SMAC Gallery is proud to present Abalozi Bayeza / Os Deuses Estão Chegando, a new ‘constellation’ of works by Lhola Amira. This body of work is born from a series of Appearances by Lhola Amira in Bahia and surrounding Brazil, over a period of weeks in late 2018. Translating from Zulu and Portuguese as “The Gods Are Coming”and comprising of new installations and photographic narratives Abalozi Bayeza / Os Deuses Estão presents an introduction to Amira’s ongoing engagement with Brazil.

Inkanyiso

Let there be light for all the beautiful ones who are born and die everyday. What is bestowed upon the beautiful ones in our mother’s wombs comes back to haunt ‘us’ in our everyday. To acknowledge rather than deny burdensome legacies and contentious episodes of the past, what does it mean to walk a landscape, where bones are still laid bare, fragile and broken? In Abalozi Bayeza by Lhola Amira we are taken on a journey defined as umzila[1] wamakhosi[2], where we become witnesses to the loss of land and our collective identities in the diaspora of Bahia. The seashore becomes the vista where many who left the African lands were traded as slaves to become meagre labour in the Caribbean and the Americas. Amira traces the tracks of those who were forcibly displaced and forced into permanent exile through the gift of imilozi (whistles).

Umzila: Sibiziwe sasabela

In a song titled, Namhlanje by Abdullah Ibrahim and Johnny Dyani from the album Echoes of Africa, the opening verses begin with, “Bayasibiza bathi masigoduke, bayasibiza bathi masigoduke,… masigoduke siy’ ekhaya eAfrika…”. These lyrics reflect the content of the photographic narrative titled Obawo bayeza where we witness Lhola Amira’s journey, traversing the landscape of Pindorama,[3] in the state of Bahia, Brazil. Armoured with a whisk as umkhomba ndlela and in the other hand carrying a blue suitcase. What seems clear is that Amira is on a quest, which I term umzila[4], a path led by those who guide her and the spirit of Yemoja – a sacred female force, according to the Yoruba people.

Umkhomba-ndlela

The Ishoba[5] (whisk), held by Amira, gestures towards ukuzilinda (to guide oneself) but also pronounces a collective of abadala (spiritual ancestors) who accompany her to the territory of Bahia. This gesture of ukuzilinda further centralizes the word ukuhlonipha, linked to ukukhunga (to acknowledge that you are in union with another human being who is a spiritual being with a soul that operates in a non physical dynamic).
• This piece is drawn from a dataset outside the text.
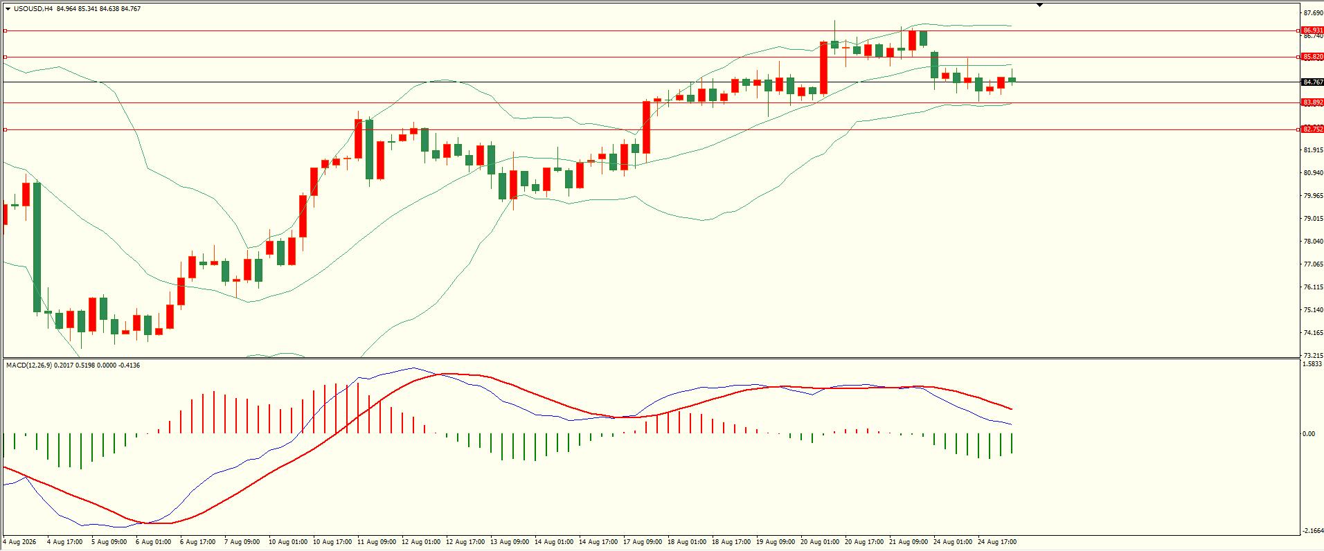Select the left handle of the 85.820 line
Viewport: 1324px width, 551px height.
click(6, 57)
In Amira’s Abalozi Bayeza, this is done in the form of a prayer while holding a candle. But if we look at it in terms of African culture and religion, it means respect for people in power. Who are the people in power in the space and place in which Amira is situated within the photographs? The red beads in the image signify those in power and a gesture of sowing of beads is to solicit their power. How does one negotiate a space and place where the spirits of those who did not have a proper burial to place them in their proper positions in the world of the ancestors? This gesture allows the prevailing order and a march towards a state of being and as a symbolism of offering actualizing of a new state.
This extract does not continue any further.